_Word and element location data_
────────
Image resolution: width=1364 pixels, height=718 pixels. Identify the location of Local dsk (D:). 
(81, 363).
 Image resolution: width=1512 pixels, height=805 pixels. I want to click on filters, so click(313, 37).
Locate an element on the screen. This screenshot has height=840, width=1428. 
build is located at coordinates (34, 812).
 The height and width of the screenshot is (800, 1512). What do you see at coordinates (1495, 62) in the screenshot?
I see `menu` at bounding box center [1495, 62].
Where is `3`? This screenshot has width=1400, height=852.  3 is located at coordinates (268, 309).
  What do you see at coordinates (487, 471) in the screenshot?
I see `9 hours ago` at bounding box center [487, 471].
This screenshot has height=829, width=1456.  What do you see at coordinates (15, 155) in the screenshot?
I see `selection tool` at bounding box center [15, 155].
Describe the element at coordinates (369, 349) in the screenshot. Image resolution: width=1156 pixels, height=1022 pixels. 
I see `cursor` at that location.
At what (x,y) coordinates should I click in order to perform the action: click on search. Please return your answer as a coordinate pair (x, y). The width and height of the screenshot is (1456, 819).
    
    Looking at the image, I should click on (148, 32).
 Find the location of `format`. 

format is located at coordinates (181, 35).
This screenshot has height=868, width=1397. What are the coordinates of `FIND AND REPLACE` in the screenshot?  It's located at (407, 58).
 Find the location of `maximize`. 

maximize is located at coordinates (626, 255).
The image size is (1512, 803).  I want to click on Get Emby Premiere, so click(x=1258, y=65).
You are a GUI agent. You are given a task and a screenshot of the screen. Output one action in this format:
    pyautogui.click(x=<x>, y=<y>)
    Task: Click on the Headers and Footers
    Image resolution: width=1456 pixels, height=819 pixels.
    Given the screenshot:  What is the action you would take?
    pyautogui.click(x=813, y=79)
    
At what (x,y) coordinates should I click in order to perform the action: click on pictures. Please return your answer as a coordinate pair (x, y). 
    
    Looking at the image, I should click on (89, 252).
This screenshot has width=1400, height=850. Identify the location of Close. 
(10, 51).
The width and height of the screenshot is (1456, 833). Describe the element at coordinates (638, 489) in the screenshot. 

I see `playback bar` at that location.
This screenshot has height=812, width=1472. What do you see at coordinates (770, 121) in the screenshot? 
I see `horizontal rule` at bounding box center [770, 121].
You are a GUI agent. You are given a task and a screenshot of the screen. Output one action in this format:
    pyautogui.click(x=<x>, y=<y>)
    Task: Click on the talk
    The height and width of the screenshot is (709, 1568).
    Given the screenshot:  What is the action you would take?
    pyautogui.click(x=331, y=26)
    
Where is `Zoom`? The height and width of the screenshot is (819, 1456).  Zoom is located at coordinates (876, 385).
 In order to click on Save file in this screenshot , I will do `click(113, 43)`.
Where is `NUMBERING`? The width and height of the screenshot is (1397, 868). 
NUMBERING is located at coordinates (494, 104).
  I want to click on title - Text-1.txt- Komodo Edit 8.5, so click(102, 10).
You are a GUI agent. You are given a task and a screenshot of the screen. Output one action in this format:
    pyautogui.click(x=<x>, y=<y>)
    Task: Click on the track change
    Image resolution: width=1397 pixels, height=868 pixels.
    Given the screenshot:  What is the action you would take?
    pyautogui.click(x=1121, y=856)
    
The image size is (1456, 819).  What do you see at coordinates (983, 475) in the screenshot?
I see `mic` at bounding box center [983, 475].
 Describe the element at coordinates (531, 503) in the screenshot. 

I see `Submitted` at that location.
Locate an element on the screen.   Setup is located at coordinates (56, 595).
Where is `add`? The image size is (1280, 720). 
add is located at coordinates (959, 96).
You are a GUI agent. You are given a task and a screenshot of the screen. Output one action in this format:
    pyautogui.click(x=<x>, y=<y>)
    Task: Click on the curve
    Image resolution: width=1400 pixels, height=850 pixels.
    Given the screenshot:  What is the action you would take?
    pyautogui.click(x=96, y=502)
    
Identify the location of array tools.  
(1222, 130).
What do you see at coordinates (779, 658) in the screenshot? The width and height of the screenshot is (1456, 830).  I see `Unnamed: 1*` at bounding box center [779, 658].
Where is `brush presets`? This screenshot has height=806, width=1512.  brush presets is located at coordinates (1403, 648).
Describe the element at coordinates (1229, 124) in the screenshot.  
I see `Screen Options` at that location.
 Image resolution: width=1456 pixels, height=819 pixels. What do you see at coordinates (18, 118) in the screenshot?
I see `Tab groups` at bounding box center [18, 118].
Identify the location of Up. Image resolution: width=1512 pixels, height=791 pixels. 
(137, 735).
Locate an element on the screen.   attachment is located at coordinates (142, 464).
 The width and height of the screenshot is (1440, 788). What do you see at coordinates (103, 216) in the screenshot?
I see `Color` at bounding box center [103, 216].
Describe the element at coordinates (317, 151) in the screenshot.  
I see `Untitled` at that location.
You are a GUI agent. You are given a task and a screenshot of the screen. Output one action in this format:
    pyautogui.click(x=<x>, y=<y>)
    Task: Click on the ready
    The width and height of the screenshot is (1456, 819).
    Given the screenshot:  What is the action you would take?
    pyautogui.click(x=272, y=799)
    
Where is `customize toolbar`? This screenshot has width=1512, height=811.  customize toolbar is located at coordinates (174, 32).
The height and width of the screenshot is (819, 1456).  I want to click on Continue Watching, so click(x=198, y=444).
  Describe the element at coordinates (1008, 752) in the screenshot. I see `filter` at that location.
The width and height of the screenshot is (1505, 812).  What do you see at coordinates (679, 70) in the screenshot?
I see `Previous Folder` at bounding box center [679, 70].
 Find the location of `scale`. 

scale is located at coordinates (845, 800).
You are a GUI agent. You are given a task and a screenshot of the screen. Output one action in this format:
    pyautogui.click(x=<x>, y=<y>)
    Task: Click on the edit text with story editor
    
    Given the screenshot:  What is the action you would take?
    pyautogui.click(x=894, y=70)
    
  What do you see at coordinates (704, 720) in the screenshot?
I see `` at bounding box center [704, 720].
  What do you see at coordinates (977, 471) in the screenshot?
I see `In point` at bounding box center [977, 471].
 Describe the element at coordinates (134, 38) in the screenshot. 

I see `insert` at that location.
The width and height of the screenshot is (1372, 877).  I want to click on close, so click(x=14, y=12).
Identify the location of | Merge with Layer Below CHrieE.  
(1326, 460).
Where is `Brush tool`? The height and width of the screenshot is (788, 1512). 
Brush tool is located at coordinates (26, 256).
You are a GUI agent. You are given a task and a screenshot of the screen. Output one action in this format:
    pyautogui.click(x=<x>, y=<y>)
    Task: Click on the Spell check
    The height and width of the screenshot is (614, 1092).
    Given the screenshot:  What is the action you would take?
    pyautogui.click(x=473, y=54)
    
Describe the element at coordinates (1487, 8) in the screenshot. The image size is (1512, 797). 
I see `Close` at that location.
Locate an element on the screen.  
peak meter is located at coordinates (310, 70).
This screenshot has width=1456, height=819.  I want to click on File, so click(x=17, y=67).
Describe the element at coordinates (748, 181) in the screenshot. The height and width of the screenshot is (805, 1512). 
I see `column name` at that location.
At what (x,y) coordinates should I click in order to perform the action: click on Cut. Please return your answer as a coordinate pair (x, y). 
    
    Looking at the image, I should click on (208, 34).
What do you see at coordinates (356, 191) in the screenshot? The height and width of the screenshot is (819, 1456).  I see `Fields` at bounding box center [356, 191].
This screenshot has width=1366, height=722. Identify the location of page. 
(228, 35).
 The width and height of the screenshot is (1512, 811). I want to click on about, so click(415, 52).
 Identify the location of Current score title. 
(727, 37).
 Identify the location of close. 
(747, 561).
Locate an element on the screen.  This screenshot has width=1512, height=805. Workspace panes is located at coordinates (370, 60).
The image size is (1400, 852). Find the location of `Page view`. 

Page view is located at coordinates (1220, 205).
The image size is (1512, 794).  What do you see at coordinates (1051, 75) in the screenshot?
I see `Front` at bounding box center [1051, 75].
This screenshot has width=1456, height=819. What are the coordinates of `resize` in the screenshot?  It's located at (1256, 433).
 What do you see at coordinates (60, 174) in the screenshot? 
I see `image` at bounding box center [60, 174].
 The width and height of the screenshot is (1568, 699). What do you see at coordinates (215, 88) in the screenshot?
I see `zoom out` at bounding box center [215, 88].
────────
_Task statement_
Retype the items from the line that contains "Identify the location of Up." down through the line that contains "center [679, 70].", with both of those lines included.

_Response to the exercise_
Identify the location of Up. Image resolution: width=1512 pixels, height=791 pixels. 
(137, 735).
Locate an element on the screen.   attachment is located at coordinates (142, 464).
 The width and height of the screenshot is (1440, 788). What do you see at coordinates (103, 216) in the screenshot?
I see `Color` at bounding box center [103, 216].
Describe the element at coordinates (317, 151) in the screenshot.  
I see `Untitled` at that location.
You are a GUI agent. You are given a task and a screenshot of the screen. Output one action in this format:
    pyautogui.click(x=<x>, y=<y>)
    Task: Click on the ready
    The width and height of the screenshot is (1456, 819).
    Given the screenshot:  What is the action you would take?
    pyautogui.click(x=272, y=799)
    
Where is `customize toolbar`? This screenshot has width=1512, height=811.  customize toolbar is located at coordinates (174, 32).
The height and width of the screenshot is (819, 1456).  I want to click on Continue Watching, so click(x=198, y=444).
  Describe the element at coordinates (1008, 752) in the screenshot. I see `filter` at that location.
The width and height of the screenshot is (1505, 812).  What do you see at coordinates (679, 70) in the screenshot?
I see `Previous Folder` at bounding box center [679, 70].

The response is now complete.